From what I’ll focus on in my project, I carved out some key takeaways from the regulation that could form the groundwork for my research:
- Identification of Security Standards
The regulation emphasizes the importance of following best practices. While it doesn’t explicitly reference international standards, I think frameworks like ISO 27001 are highly applicable, as they address confidentiality, integrity, and data availability. For my dissertation, I’ll likely analyze the standards mentioned in the regulation, compare them to others like NIST or COBIT, and identify any gaps relevant to the Indonesian context. - Framework Design
The regulation includes essential elements of cyber risk management, such as identifying critical assets, conducting periodic risk assessments, and mitigating threats with tech-driven strategies.
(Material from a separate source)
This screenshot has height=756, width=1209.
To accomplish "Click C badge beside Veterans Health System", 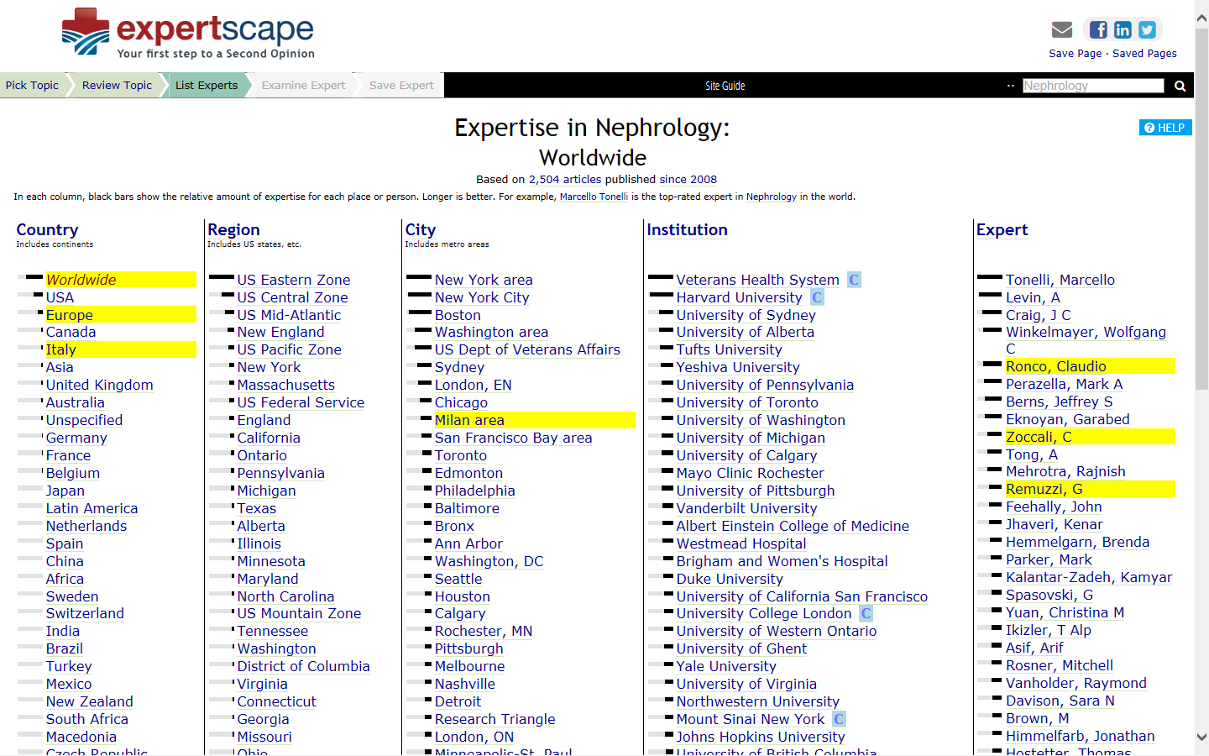I will pos(854,280).

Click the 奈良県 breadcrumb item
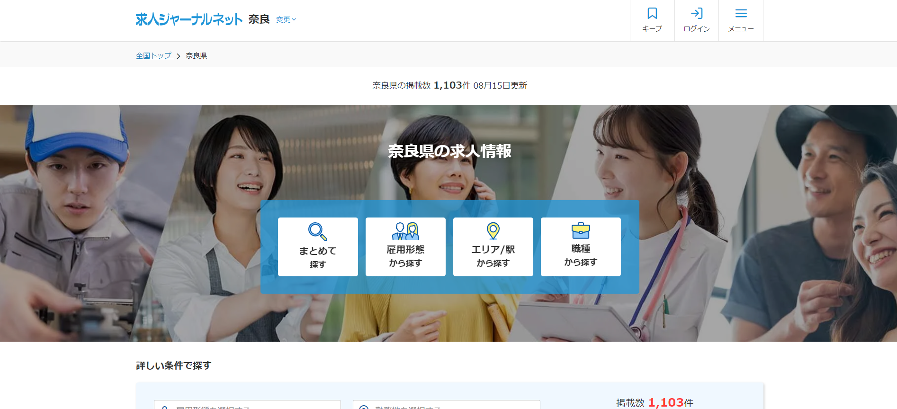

This aligns well with my goal to develop a framework that integrates policy and technology, tailored specifically to the needs of PSPs (Payment Service Providers) in Indonesia. - Audit and Supervision Procedures
Another point of interest is the regulation’s requirement for internal and external audits to evaluate compliance with security standards and incident reporting to Bank Indonesia. This could inspire a section in my framework detailing effective audit processes, including incident reporting, key performance indicators (KPIs), and leveraging technology for streamlined oversight. - Review of Best Technologies and Procedures
The regulation encourages the adoption of advanced technologies like encryption, threat detection systems, and real-time monitoring. To deepen my analysis, I’ll explore technologies already used in Indonesia, compare them with global trends, and highlight innovations that could boost security and efficiency for PSPs.
After mapping these points, I realized the scope might be too broad. It’s a good reminder to stick to the plan I’ve laid out in my proposal—focus is key! I’m excited to meet with my supervisor soon to refine what specific aspects to delve into for my framework.
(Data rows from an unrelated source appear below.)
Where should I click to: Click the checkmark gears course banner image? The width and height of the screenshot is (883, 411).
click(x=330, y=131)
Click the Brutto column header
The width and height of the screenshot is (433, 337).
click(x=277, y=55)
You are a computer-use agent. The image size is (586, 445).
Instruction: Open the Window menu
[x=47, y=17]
Alright, time to wrap up this post—thanks for sticking with me through these musings! Here’s to more gloomy days turning into productive moments. See you in the next blog post!
…and you can check the regulation here! (but i’m so sorry that it is in Bahasa Indonesia).
Meera
Yes, it very important to stay in focus so that the project remains within the decided scope. Its tricky because research will take you into new directions everyday, and while we enjoy those digressions, we need to keep coming back to the fundamental questions of the project!
s2764172
Dear Meera! Thank you so much for your response. Yes, absolutely i already have questions to ask my supervisor! one of them is “How can i make it more narrow?” since i gotta think that my idea can be more compact.